Indeed, what was refreshing about Obama’s speech in Cairo was the fact that he expressed his support for the spread of democracy in the region while emphasising that any such transitions would not be steered by the United States.  He approached the subject with sensitivity — by first acknowledging that it has become a thorny one, “I know there has been controversy about the promotion of democracy in recent years, and much of this controversy is connected to the war in Iraq.  So let me be clear: No system of government can or should be imposed by one nation by any other.”  Obama recognised that meaningful political reform can only be achieved from within, and that it may take on many forms.  He said, “Each nation gives life to this principle [of representative government] in its own way, grounded in the traditions of its own people.  America does not presume to know what is best for everyone, just as we would not presume to pick the outcome of a peaceful election.”  The 44th US president proceeded to quote its third, Thomas Jefferson, “I hope that our wisdom will grow with our power, and teach us that the less we use our power the greater it will be.”

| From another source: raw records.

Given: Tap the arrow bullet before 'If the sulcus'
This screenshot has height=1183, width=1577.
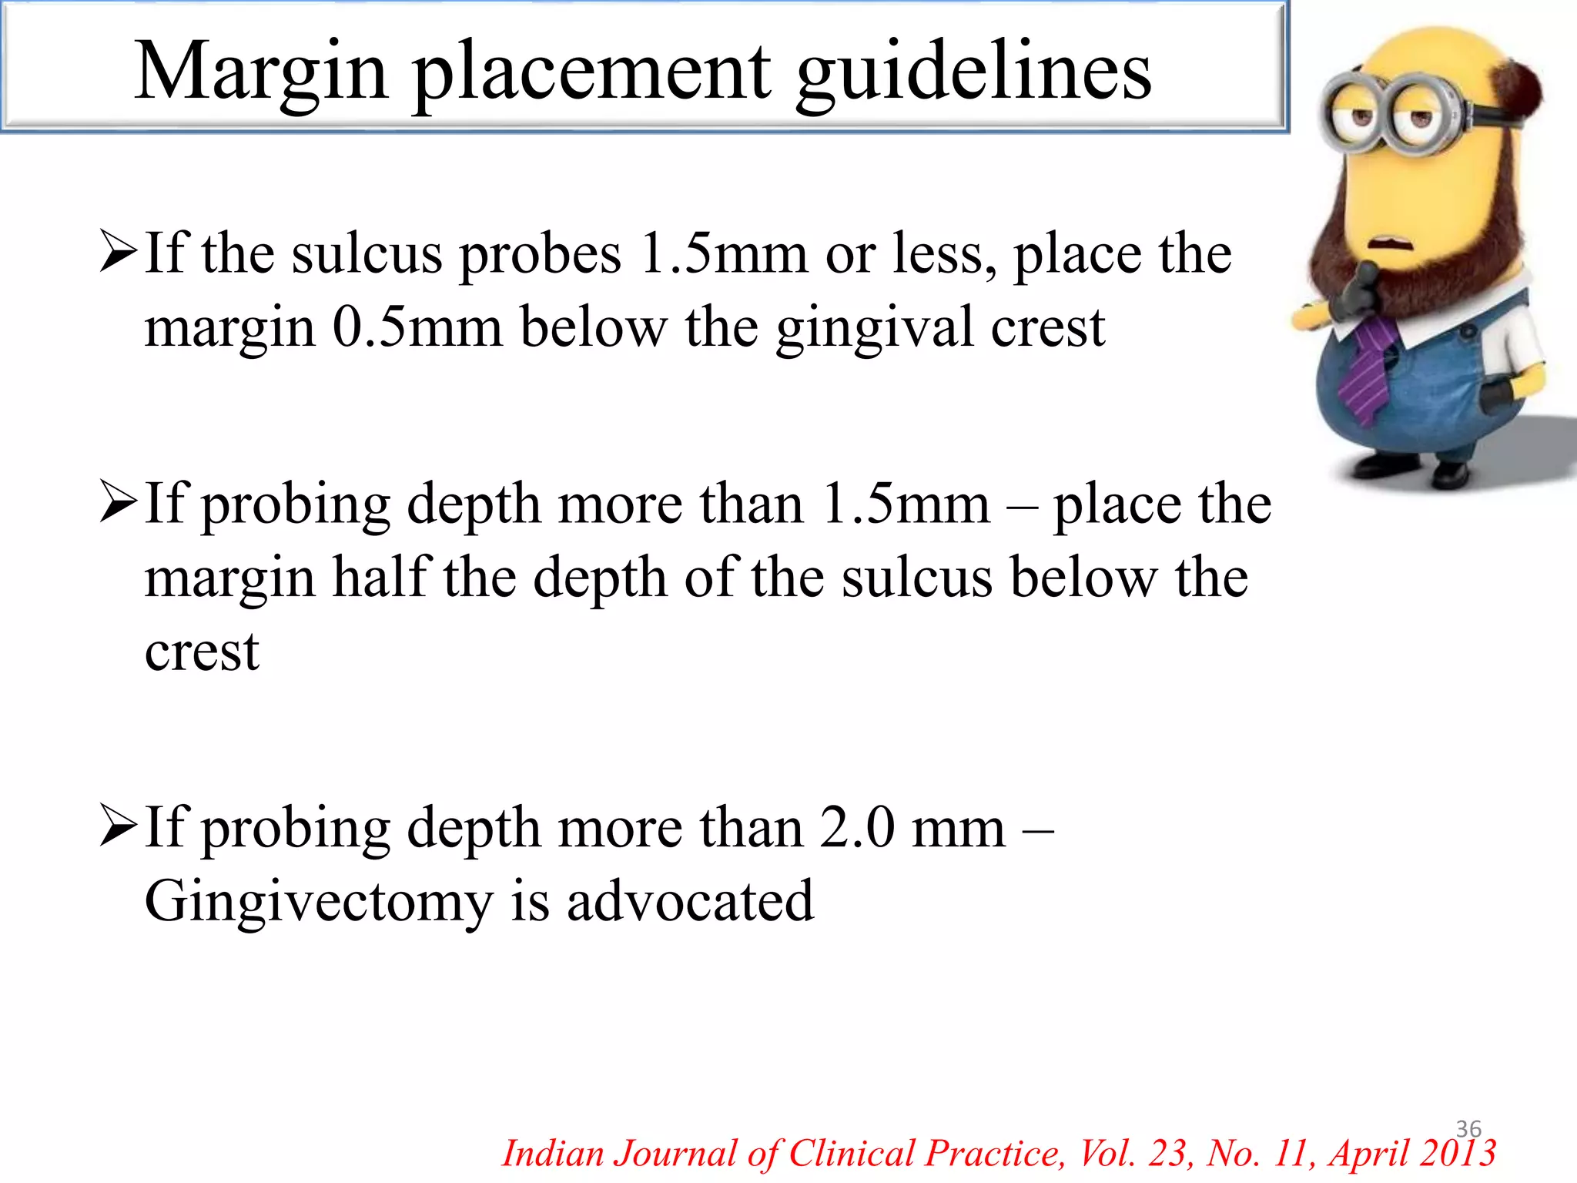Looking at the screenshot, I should pos(119,255).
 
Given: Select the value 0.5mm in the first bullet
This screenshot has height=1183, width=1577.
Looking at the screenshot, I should pos(417,327).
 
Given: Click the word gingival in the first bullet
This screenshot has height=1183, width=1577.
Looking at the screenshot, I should pos(874,327).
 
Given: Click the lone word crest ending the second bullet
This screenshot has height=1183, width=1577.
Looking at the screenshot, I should pos(202,652).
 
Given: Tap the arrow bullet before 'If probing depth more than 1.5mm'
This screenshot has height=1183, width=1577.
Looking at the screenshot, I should pos(119,504).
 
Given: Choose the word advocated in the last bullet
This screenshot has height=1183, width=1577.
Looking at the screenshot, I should pos(690,902).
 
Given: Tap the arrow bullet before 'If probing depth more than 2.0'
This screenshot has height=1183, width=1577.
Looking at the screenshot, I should pos(119,829).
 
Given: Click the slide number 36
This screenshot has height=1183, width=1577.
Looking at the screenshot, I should pos(1468,1129).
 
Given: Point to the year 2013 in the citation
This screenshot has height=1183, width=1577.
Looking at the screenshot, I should pos(1458,1154).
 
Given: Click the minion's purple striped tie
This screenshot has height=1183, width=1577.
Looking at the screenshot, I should pos(1366,370).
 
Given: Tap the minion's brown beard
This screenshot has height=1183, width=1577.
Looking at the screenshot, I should pos(1463,254).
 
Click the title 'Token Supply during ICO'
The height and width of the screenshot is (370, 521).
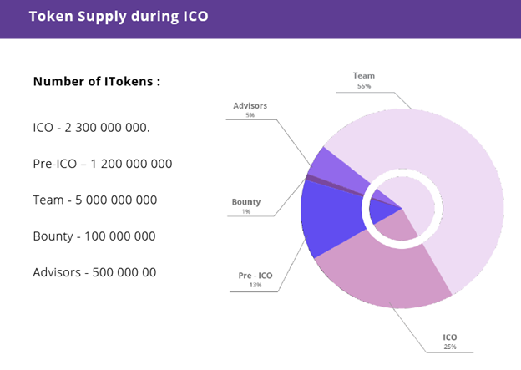tap(119, 16)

Obama also made it clear that if a struggle to oust a repressive regime should fail and a humanitarian crisis ensue, the U.S. would act according to the consensus of the United Nations (nevertheless, Obama placed sanctions on Libyan dictator Gaddafi’s assets two days before the UN passed an unanimous resolution to do so).  America “cannot impose peace,” he said, but would “align our policies with those who pursue peace.”  After concluding his remarks on democracy, a member of the audience in Cairo yelled out, “Barack Obama, we love you!”

Obama’s approach to the uprisings in the Middle East reflects an awareness that the region has tired of the colonialism to which it owes its very name.  In Cairo, he said, “More recently, tension has been fed by colonialism that denied rights and opportunities to many Muslims…”  Meddling, irrespective of the potential to disguise it, is out.  Why?  Because America didn’t like it either. When re-branding America to the Muslim world and beyond, Obama reminded his audience that the US was “born out of revolution against an empire” – that same British empire (plus a French one) that partitioned the Middle East into separate nations following the First World War, and retained a colonial presence until the 1970s – from which point the US (and its endorsed dictatorships) largely took over.  When Obama campaigned for the US presidency on the basis that he represented change, why can’t we believe that he meant it?